▸ **Entries provided**
※
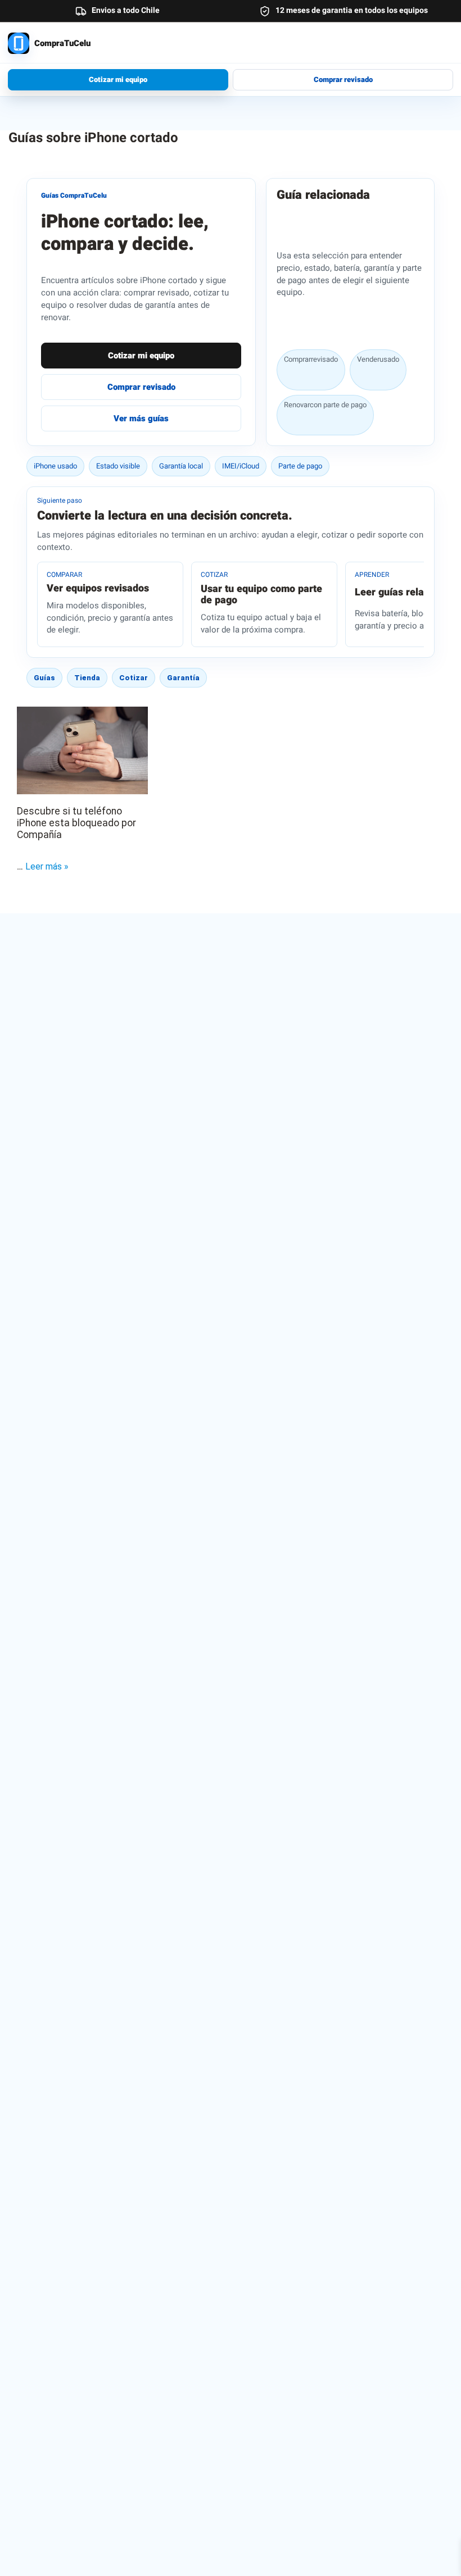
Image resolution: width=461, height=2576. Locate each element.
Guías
※
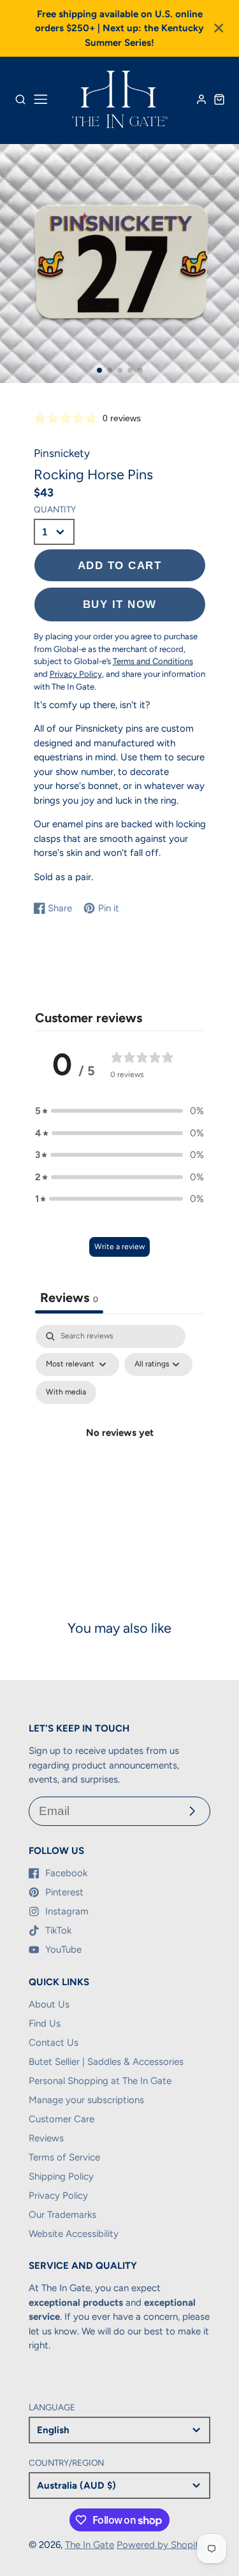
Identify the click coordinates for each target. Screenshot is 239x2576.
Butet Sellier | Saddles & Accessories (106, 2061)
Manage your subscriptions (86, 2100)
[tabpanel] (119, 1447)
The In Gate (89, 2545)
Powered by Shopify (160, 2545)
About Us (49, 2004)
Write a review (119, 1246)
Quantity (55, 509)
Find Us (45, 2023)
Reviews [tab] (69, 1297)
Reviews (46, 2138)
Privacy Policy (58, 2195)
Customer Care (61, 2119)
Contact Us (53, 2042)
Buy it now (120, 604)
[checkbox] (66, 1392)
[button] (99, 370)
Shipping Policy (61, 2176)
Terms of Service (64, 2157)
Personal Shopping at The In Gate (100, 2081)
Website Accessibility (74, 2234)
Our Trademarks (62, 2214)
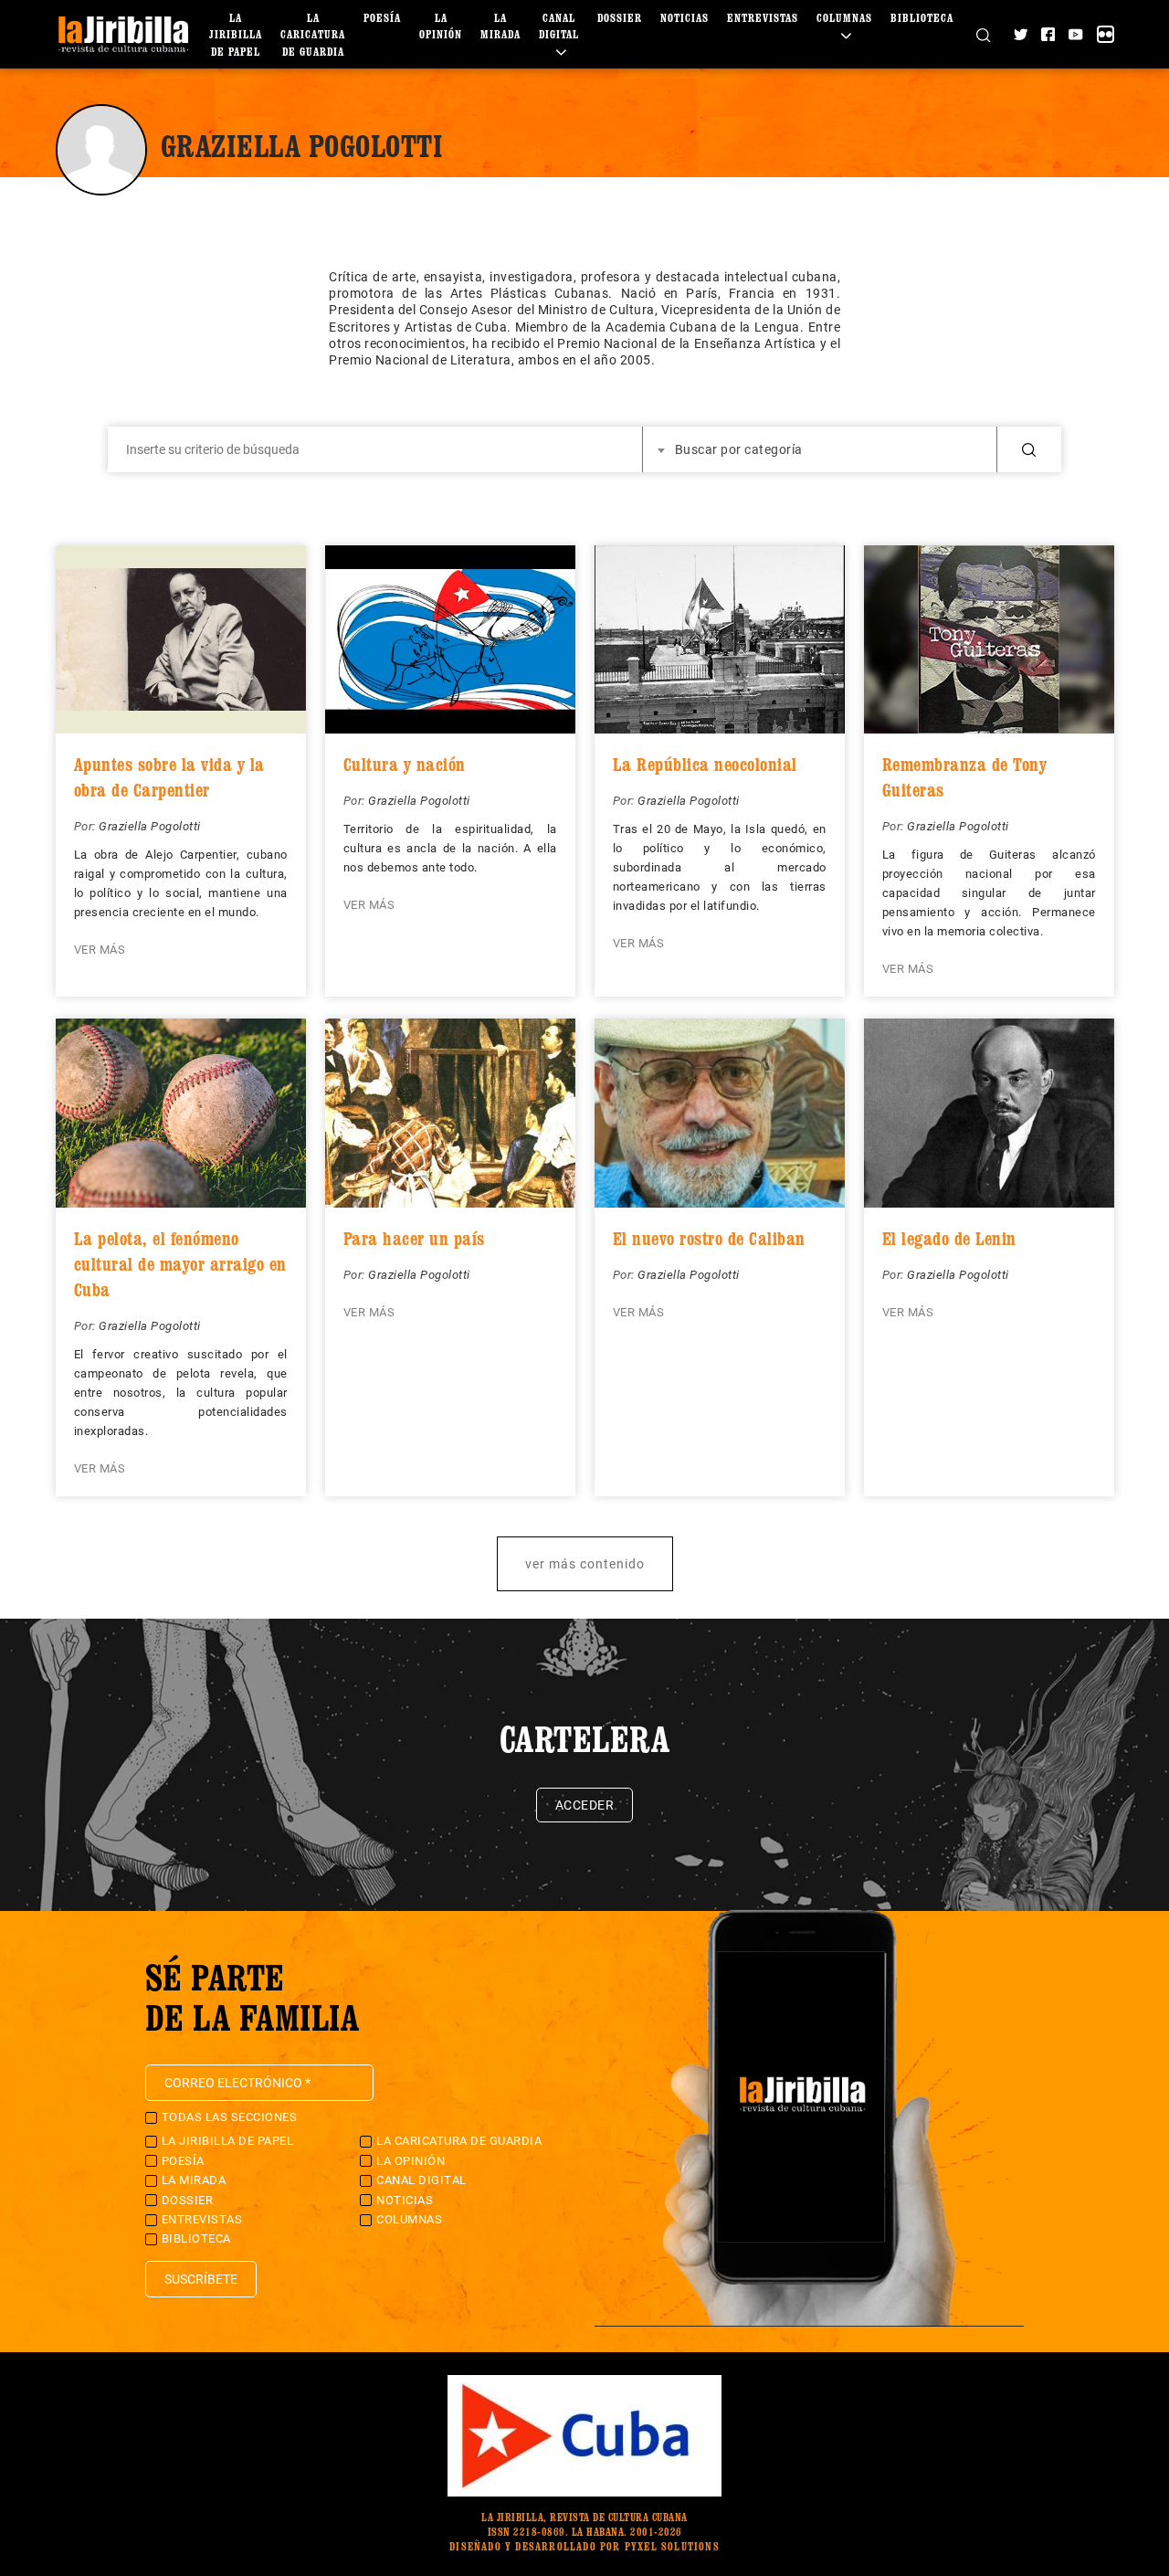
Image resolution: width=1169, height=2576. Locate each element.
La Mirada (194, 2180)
※
▸ **Exercise objective**
Which lines above hold the string "Image"? Copy every one of them.

▸ **Response**
Image resolution: width=461, height=2576. Locate each element.
Image resolution: width=1169, height=2576. Locate each element.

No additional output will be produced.